Eda Wilhelmina Nemoede was born in Brillion, Wisconsin, on April 14, 1877[1] to Edward Carl Ludwig Nemoede, a harnessmaker, and Maria Georgina Bastian[2] of German ancestry.[3] They had 11 children, eight of whom reached adulthood.[4] Her siblings were Bertha, 16 years her senior; Agnes; Rudolph; Anna; Hattie; Herman;[2] and Alma Caroline.[5]
Against the wishes of her teacher and family, she painted on the walls of her schoolhouse as a young girl. She wanted to become an artist.
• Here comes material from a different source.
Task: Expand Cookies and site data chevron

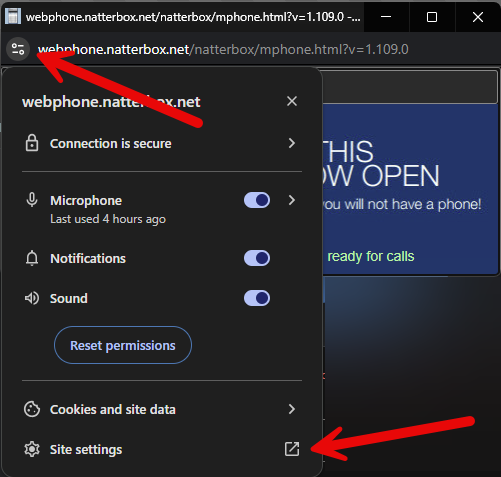Action: [x=292, y=409]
According to her parents wishes, she studied to become a stenographer[6] and then worked for attorney Peter Martineau as a secretary.[3][7] Following the death of her father March 6, 1895, in Oconto, Wisconsin, Casterton lived in Chicago with her mother and her sisters Hattie and Alma Caroline and worked as a stenographer.[5]
Education


Nemoede studied at the Minnesota[10] or Minneapolis School of Fine Arts.[11] When she worked as a stenographer, she spent her lunch hours at the School of the Art Institute of Chicago,[3][6] where she studied with Virginia Richmond Reynolds, considered the most accomplished miniature American painter of the time.[12] Of painting miniatures, Casterton said that they were "small paintings painted in a big way."[3]
After she began working as an artist,[3] she took more classes and completed commissioned works of art with her teacher.[6] In France, Casterton studied with Henry Salem Hubbell[3][12] and exhibited her works at the Paris Salon, where she received an honorable mention in 1905.[3][9]